Ab Externo Canaloplasty
Canaloplasty uses a micro-catheter to open the eye’s natural drainage system (“Schlemm’s canal”). This canal is then opened using a sterile, gel-like material (“viscoelastic”). The iTrack® micro-catheter is then removed while a suture is threaded through Schlemm’s canal. The suture is then tied down resulting in tension on the inner wall of the canal – just as you might pull on the strings of a “hoodie” to close the hood over your face. The suture placed in the eye’s drainage canal can keep the canal stretched open for years. Once this canal is opened, the eye’s fluid can exit through a more natural process allowing the pressure in the eye to drop to a more normal level.
- It uses the eye’s natural drainage system
- It is a “non-penetrating” procedure that does not create a permanent fistula in the wall of the eye
- It does not require a bleb (a blister-like fluid collection)
- Provides long-term reduction in IOP (see three year results below)
- Reduces the need for medications to keep the IOP controlled
- Is a good option for those patients who are not yet ready for more trabeculectomy or tube shunts
- Is safer than traditional glaucoma surgeries (Canaloplasty vs Trabeculectomy)
Ab Interno Canaloplasty
Whereas, with traditional Canaloplasty, the Micro-catheter is inserted from an external approach: cutting through the conjuctiva and sclera, with Ab-Interno Canaloplasty, the Micro-catheter is inserted from an internal approach: through either a clear corneal or a limbal micro-incision, then through a small opening in the Trabecular Meshwork, and into the Schlemm’s canal. With Ab-Interno, the eye tissue is preserved and not cut – no more flaps!

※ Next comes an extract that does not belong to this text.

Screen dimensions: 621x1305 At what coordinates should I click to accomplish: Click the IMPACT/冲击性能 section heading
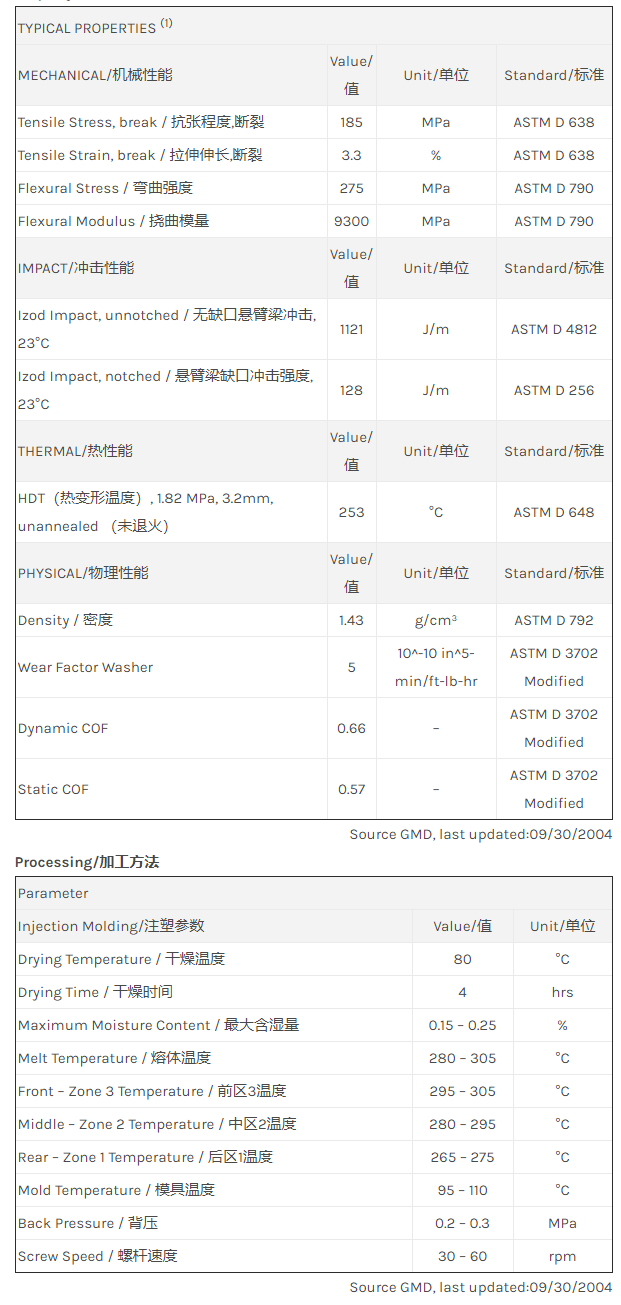[76, 268]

- Similar benefits as traditional canaloplasty
- Similar IOP-lowering as tried and true traditional Canaloplasty.
- Restoration of the eye’s natural drainage channels.
- No permanent placement of foreign body – prolene suture, stents or implants, in the eye!
- Future surgery is not compromised
- Easier and quicker 15 minutes Procedure!
- Preserves tissue. No deep cuts or creation of flaps needed!
- Potentially offer better clinical outcomes than any other currently available MIGS procedure.